▶ [Фрагмент текста]
════════════════
Вообще женщину, стремившуюся воспользоваться возможнос­тями, которые ей предоставляло провозглашенное освобождение, и становящуюся председателем колхоза, трактористкой или стаха­новкой, судили гораздо строже, чем мужчину, делавшего то же самое. Если дело касалось мужчин, то к стратегиям приспособле­ния, избиравшимся отдельным человеком (семьей), относились с большой долей терпимости. Но с женщинами, особенно не обреме-

ненными обязанностями главы семьи, все обстояло иначе. Со ста­хановками, в частности, нередко обходились как с предательница­ми, заслуживающими общественного презрения, даже несмотря на то, что власти могли сурово покарать за подобные выпады.
════════════════
▶ [Исходный материал]

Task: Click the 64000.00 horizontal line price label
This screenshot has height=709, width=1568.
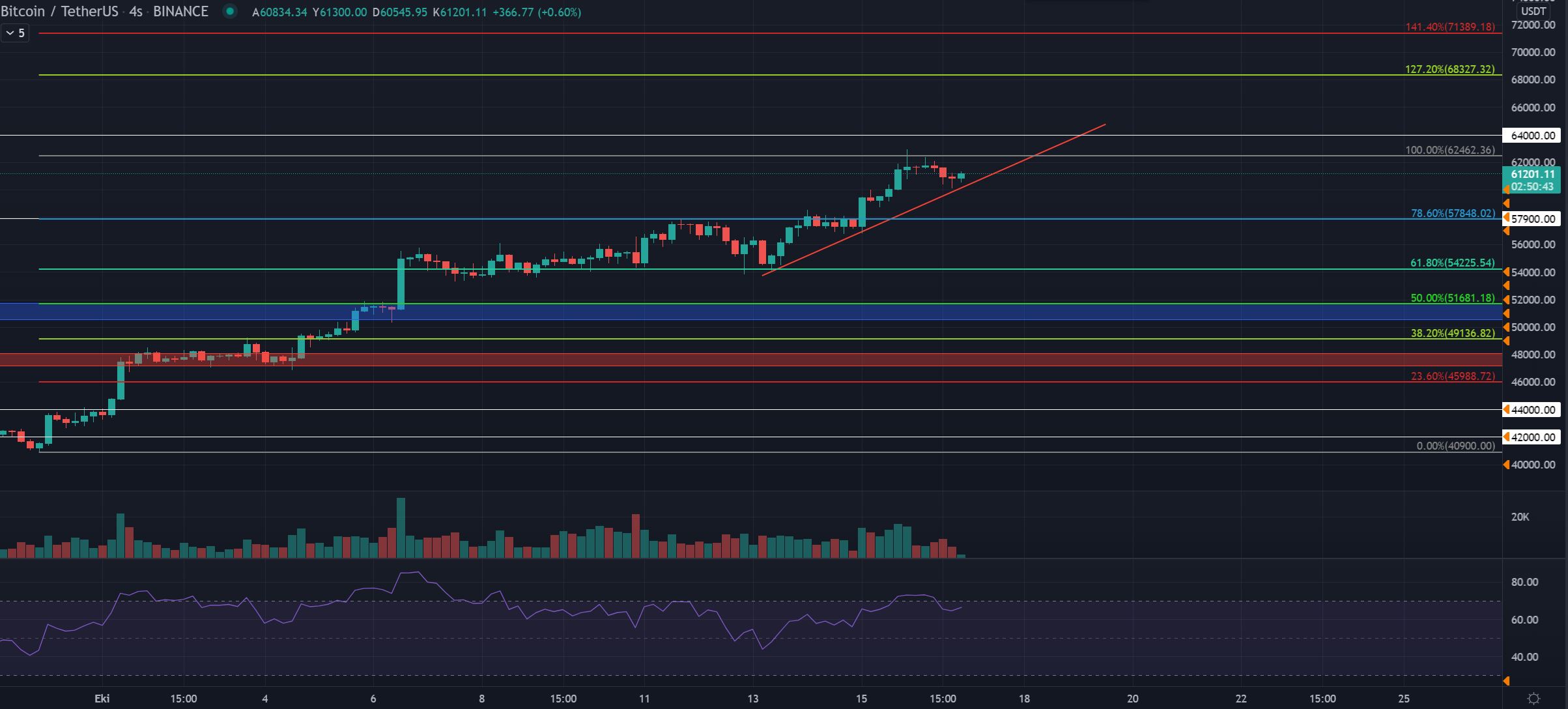Action: (1532, 136)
════════════════
▶ [Обязательные задания]
A. Отредактируйте фрагмент текста: приведите его часть между словами «ненными обязанностями главы» и «за подобные выпады.» включительно, поставив «жестоко» вместо «сурово».
B. Определите, соответствуют ли фрагменту текста следующие утверждения, и подтвердите каждый ответ («да» или «нет») точной цитатой из него: (i) женщину, ставшую председателем колхоза, судили строже, чем мужчину, делавшего то же самое; (ii) к стратегиям приспособления, которые избирали мужчины, относились без всякой терпимости; (iii) власти поощряли выпады против стахановок.
Материал получен из иного источника.

▶ [Ответы по заданиям]
A.
ненными обязанностями главы семьи, все обстояло иначе. Со ста­хановками, в частности, нередко обходились как с предательница­ми, заслуживающими общественного презрения, даже несмотря на то, что власти могли жестоко покарать за подобные выпады.

B.
(i) Да: «судили гораздо строже, чем мужчину, делавшего то же самое».
(ii) Нет: «относились с большой долей терпимости».
(iii) Нет: «власти могли сурово покарать за подобные выпады».